No one would bat an eyebrow if a new company owner decided to dismiss the CEO. As I have noted previously, there are immense powers vested in the departmental secretary by the Public Service Act 1999. Most significantly, the Act gives a secretary the power of patronage in his or her department – loyalty of public servants keen on a promotion therefore lies with the Secretary, not the Minister.
In February I expressed concern about the former government stacking the public service, in particular
The Coalition will need to be quite ruthless if elected, as there seems to be quite a few department heads (and numerous senior executive service officers) who will surreptitiously (but deliberately) work against the Coalition’s interests. Special projects might be a boom employment scheme for some government officials.
Secretaries are not appointed by merit, but by patronage. Sure, a government would be silly to appoint an incompetent secretary. But they will most certainly appoint a secretary considered to be sympathetic to the Government’s philosophy and aims and who is known to be ‘sound’. Governments have come awry when they have appointed unsound departmental secretaries.
So when there is a change of government, a number of the secretaries will continue to show loyalty to the previous administration.
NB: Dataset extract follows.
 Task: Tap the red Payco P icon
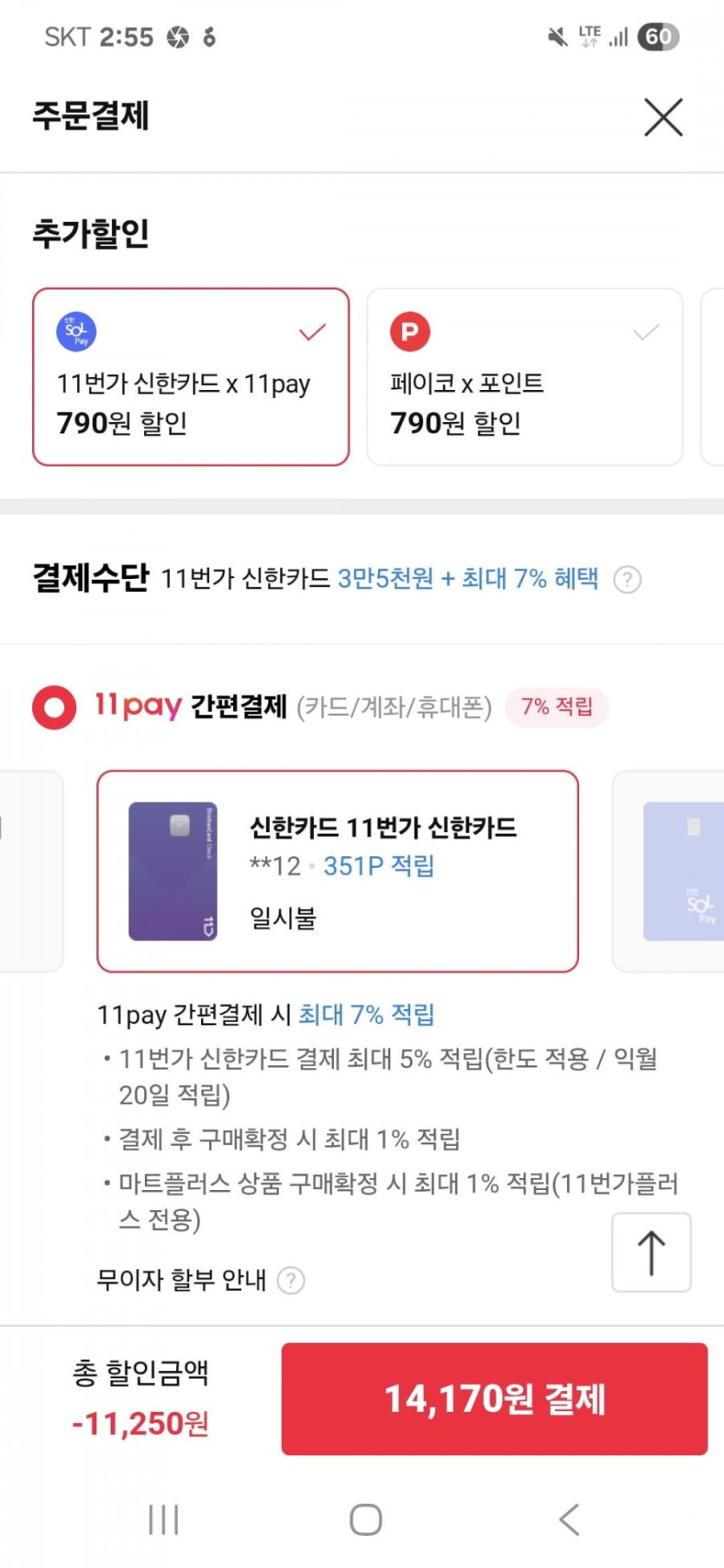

Some secretaries have proven not only their competence but their genuine impartiality. A sensible government will not dismiss such secretaries. But I suspect they are a minority – one who I think is genuinely impartial is Ian Watt.
A Government will reasonably want departmental secretaries to be not only outstanding but also sympathetic to the Government’s policies. Those secretaries who have benefited from the patronage of the previous administration are frequently not clearly superior to other potential appointees.
Given the powers vested in departmental secretaries it would be irresponsible for a government to just accept – without review – those secretaries it inherits. The Abbott Government has perhaps not been firm enough in stamping its authority early. With the loyalty of departmental officials going to the secretary, it is imperative that the government has in place secretaries who genuinely work in the interests of the Coalition Government.